▸ Lines of data

———

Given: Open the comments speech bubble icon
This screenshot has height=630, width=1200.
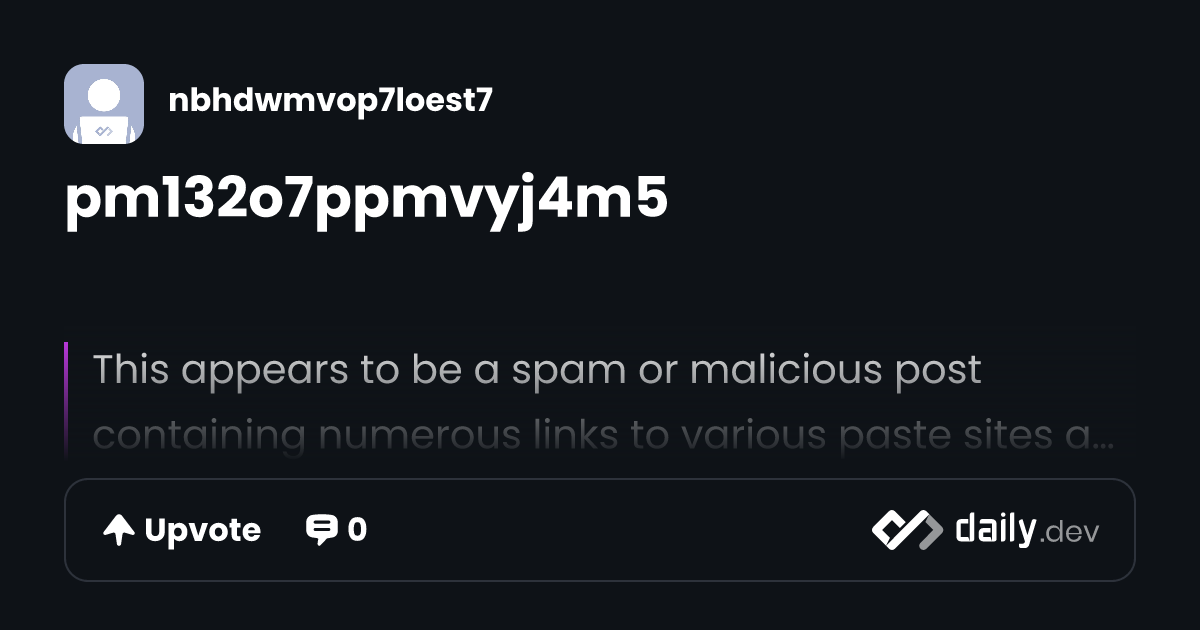Looking at the screenshot, I should pos(321,530).
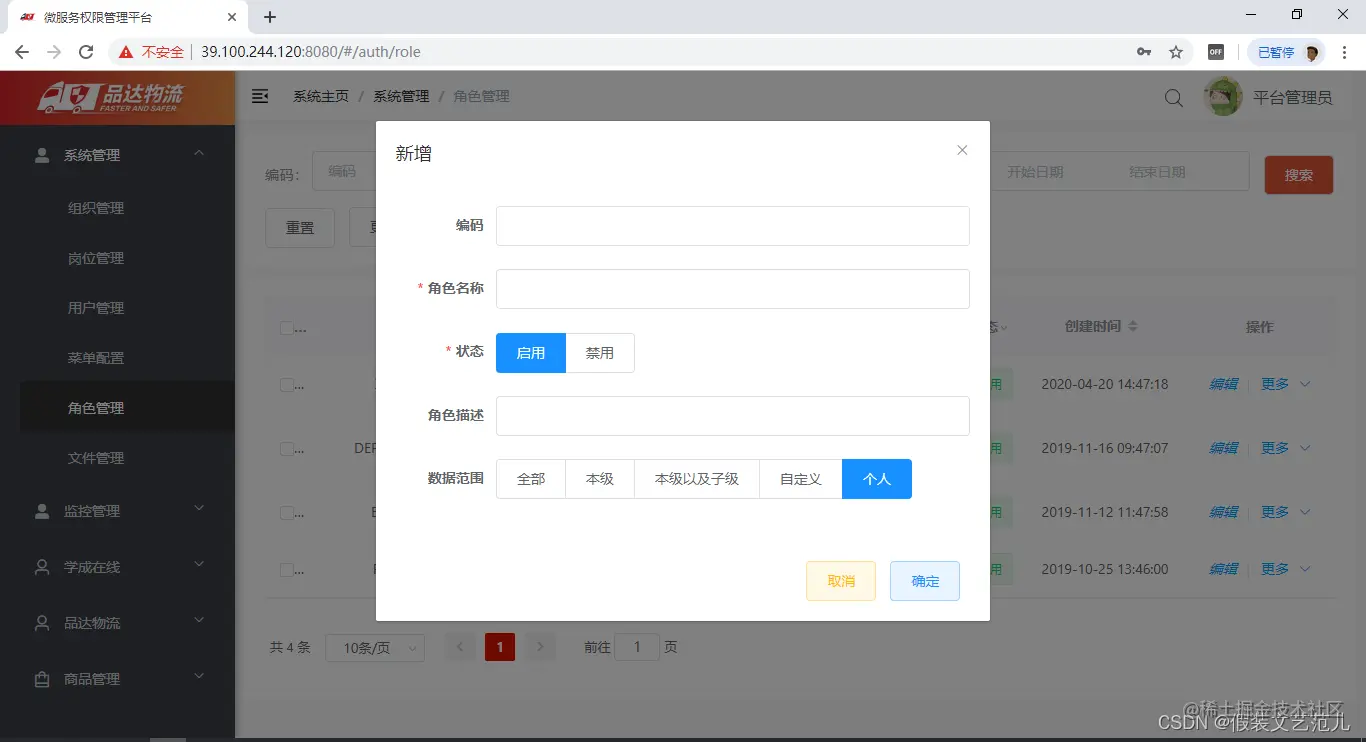Click the 监控管理 person icon in sidebar
The width and height of the screenshot is (1366, 742).
(x=40, y=511)
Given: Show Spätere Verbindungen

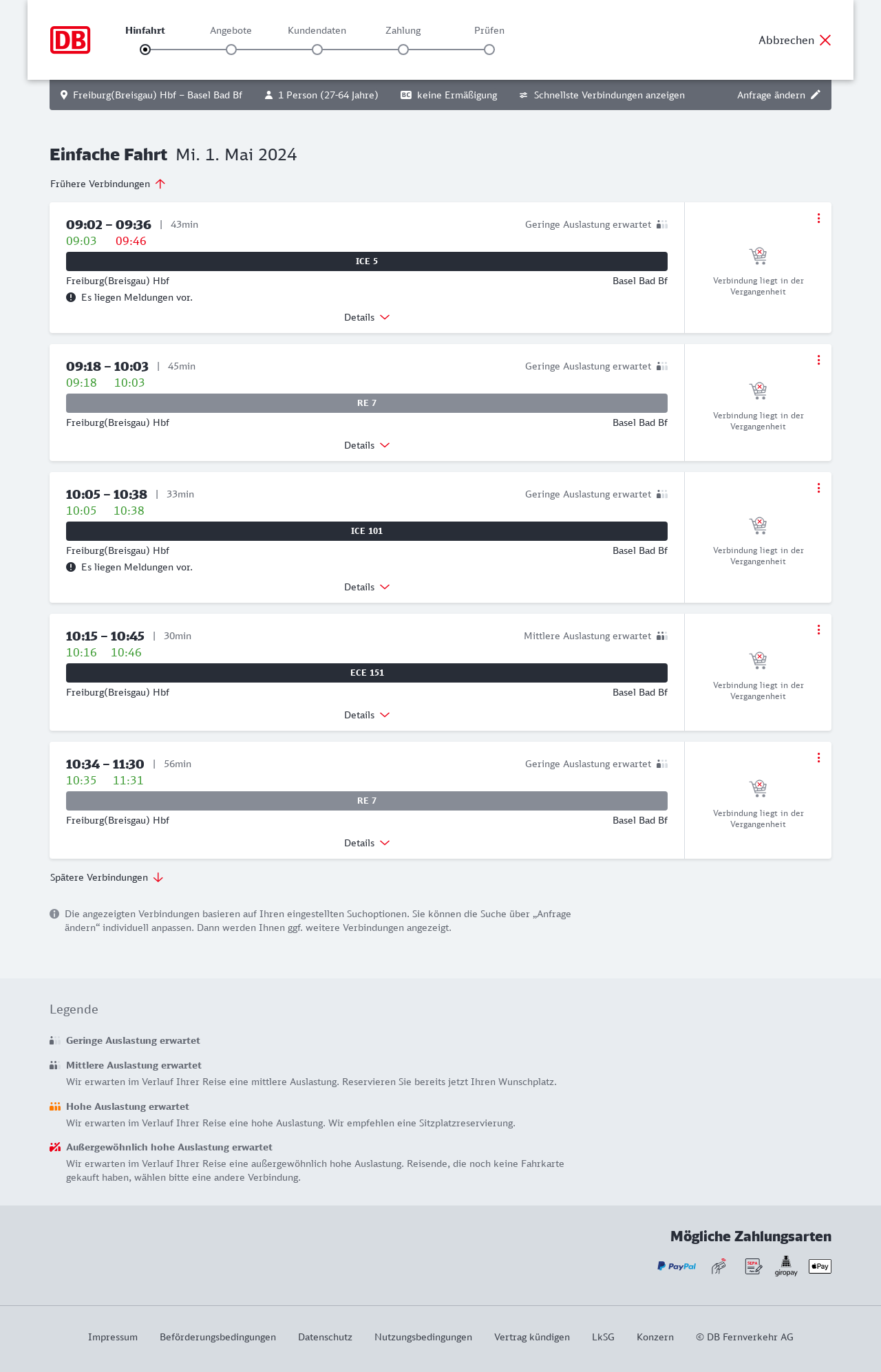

———

▸ Brief
Can you edit the listing above so every "Given" reads "Task", with nothing else changed and the pictures left out?

▸ Exercise answer
Task: Open the comments speech bubble icon
This screenshot has height=630, width=1200.
Looking at the screenshot, I should pos(321,530).
Click the 监控管理 person icon in sidebar
The width and height of the screenshot is (1366, 742).
(x=40, y=511)
Task: Show Spätere Verbindungen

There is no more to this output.